Jesus was heading from Judea back to Galilee. Samaria was on the way, sort of. It might look that way with a quick glance at a map. When I personally have been in that region, however, that is not the way we have gone. When travelling between Judea and Galilee, we’ve always gone via the Jordan Valley, using the Jericho Road, which connects that valley with Jerusalem.
It is not too far out of the way, and I suspect for the Jewish drivers that I have been with it is also helpful not to have to go through the middle of the Palestinian areas of the West Bank. It seems that back in Jesus’s day they did the same thing for about the same reason. Just replace the word “Palestinian” in the previous sentence with “Samaritan.” We might think of it as choosing street that goes through our preferred neighborhood if one way is not that much farther than the other.
But Jesus “had to pass through Samaria.” The chapter tells us why as we read the story. He needed to have a conversation with a certain woman. Before it ends, he introduces himself to her as the Messiah (4:25-26).

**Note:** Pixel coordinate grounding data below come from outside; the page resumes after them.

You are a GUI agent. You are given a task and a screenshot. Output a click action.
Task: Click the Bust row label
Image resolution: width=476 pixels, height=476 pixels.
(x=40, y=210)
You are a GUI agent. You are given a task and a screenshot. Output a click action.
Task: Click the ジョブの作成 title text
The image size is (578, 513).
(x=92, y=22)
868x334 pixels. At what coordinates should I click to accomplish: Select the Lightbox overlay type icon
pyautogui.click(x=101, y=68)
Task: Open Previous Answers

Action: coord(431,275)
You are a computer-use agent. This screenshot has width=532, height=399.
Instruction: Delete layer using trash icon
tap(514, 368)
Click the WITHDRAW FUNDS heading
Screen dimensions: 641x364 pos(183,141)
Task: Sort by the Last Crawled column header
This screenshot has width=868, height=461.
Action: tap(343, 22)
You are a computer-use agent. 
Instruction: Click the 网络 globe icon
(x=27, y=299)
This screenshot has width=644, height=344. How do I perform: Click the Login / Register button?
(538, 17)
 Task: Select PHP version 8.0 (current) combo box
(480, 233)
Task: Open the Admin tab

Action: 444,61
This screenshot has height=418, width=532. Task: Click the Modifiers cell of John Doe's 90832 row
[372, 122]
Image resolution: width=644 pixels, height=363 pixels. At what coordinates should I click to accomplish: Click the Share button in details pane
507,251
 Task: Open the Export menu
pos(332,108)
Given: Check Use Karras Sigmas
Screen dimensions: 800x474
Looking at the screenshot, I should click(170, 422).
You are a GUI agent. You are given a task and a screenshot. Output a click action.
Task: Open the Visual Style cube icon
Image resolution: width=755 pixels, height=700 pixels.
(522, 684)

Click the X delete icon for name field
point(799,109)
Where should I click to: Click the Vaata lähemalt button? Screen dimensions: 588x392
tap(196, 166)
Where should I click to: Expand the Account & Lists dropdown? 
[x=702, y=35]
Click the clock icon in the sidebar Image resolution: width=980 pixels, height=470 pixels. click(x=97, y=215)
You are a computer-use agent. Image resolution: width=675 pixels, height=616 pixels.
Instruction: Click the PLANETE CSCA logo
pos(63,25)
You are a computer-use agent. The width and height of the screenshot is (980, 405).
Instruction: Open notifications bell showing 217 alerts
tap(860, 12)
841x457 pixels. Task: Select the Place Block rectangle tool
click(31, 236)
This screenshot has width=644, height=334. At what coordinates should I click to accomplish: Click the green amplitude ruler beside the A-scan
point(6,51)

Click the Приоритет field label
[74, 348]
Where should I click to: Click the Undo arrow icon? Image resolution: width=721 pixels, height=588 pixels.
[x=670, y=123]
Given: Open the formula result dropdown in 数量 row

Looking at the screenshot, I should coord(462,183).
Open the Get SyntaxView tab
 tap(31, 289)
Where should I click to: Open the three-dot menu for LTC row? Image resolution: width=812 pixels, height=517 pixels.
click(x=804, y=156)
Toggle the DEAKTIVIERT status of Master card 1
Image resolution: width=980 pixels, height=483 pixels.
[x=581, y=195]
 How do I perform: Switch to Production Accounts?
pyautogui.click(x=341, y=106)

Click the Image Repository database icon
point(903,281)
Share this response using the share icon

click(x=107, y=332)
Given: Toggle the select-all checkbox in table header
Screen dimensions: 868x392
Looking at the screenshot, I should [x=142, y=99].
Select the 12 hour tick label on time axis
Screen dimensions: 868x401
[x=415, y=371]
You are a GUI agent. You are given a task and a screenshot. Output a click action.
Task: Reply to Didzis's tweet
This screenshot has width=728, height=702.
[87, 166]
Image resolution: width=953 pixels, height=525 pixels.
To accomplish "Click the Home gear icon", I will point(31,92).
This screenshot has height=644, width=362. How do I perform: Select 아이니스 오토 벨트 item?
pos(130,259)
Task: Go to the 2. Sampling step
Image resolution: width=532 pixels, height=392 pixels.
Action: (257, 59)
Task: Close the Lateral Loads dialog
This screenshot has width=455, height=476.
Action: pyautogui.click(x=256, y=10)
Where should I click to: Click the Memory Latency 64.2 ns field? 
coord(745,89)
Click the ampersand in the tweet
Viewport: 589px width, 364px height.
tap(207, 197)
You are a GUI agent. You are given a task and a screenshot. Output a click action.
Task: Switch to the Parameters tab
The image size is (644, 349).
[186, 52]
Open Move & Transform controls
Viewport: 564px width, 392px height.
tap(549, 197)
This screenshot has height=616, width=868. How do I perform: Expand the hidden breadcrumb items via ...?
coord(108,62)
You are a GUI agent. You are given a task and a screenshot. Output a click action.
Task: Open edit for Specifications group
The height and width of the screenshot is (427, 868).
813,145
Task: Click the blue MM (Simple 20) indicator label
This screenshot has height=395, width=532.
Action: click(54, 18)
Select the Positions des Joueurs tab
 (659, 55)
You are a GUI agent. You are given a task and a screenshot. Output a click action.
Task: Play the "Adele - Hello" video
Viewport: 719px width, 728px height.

Speaking to his disciples, Jesus adds the somewhat cryptic remark, “Jesus said to them, “My food is to do the will of him who sent me and to accomplish his work” (4:34). That is why he had to pass through Samaria.
Doing the will of God is not always the most convenient thing. There may be other options. But Jesus knew how important it was to do the Father’s will. When planning our day, efficiency is not the only thing we should consider. We should wonder who we might get to talk to or what we might accomplish if we remain open to the Holy Spirit’s leading – that is, open to the Father’s will. It might not be obvious at first.
In Christ’s case, we can assume this is what he always did. In our case, it might be something we need to start. We might need to change our routine a little on a certain day. There might be a woman waiting for us at a well who needs to hear about living water.